That sounds like perjury... did they really just lie to the court? Or were they just not competent enough to realize loss of transactionality can affect this? In the latter case it sure sounds like maybe courts should ask for the actual data (e.g. bug tickets) and have an independent expert assess them?
The actual bug tickets etc are public. There is a report that's been published into what happened that goes into a lot of detail on each individual failure. In most cases they figured out what was wrong. The requirements for the system was kind of a programmers worst nightmare tbh - they needed a very complex and frequently changing database app to be usable offline, so they had to implement a lot of sync and conflict reconciliation logic that frequently turned out to be buggy or have race conditions.
They also had incredibly awkward bugs like "the touch screen hardware we deployed had a bad manufacturing batch that caused a subset to start submitting random button presses 12 months after deployment". It took them a while to realize that the actions weren't genuinely being made by the post masters, etc.

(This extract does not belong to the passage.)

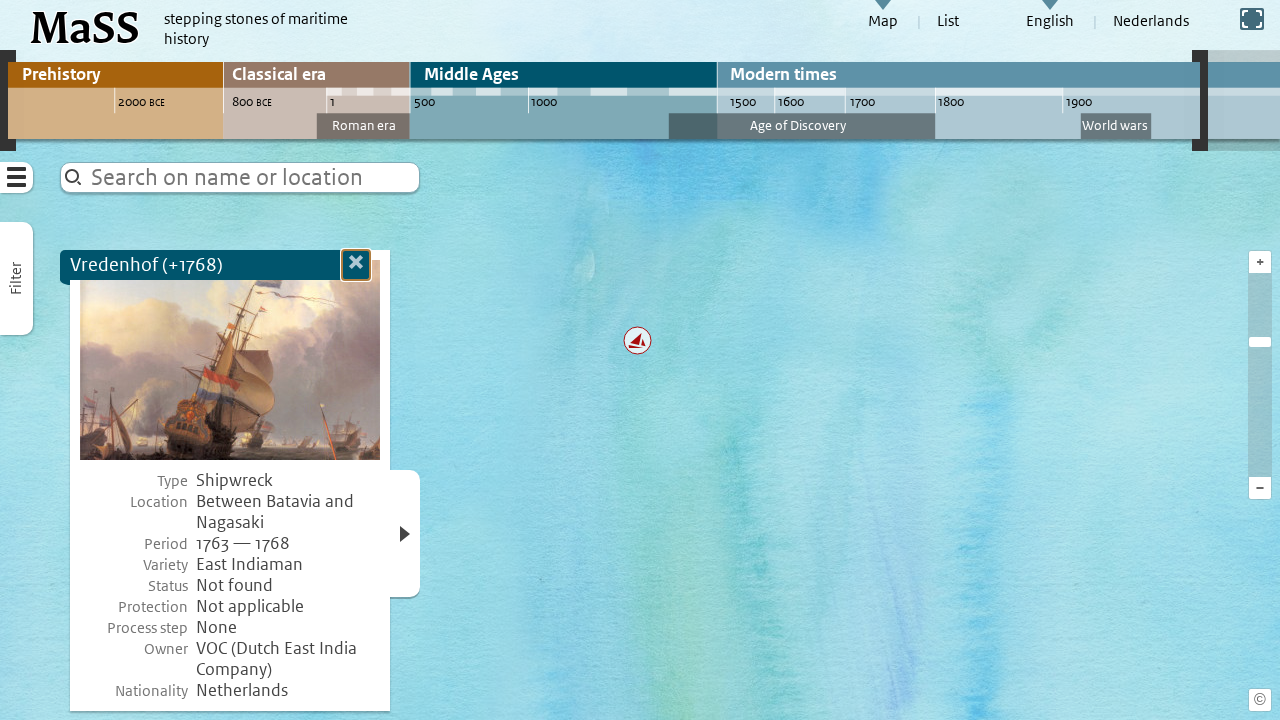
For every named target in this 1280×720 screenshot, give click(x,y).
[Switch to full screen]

And yeah, iirc they lied to the court. Courts are supposed to anticipate this of course, but unfortunately defense teams near universally didn't push them on this or try to uncover their lies. Like I said, our culture has a severe problem with assuming experts are always honest and trustworthy. It's a totally flawed assumption and it resulted in hundreds of lives being destroyed in this case, but literally, nobody in the legal system including the defense really tried to probe whether the software really did work as the authors said it did. They just accepted the assurances made that it was perfect.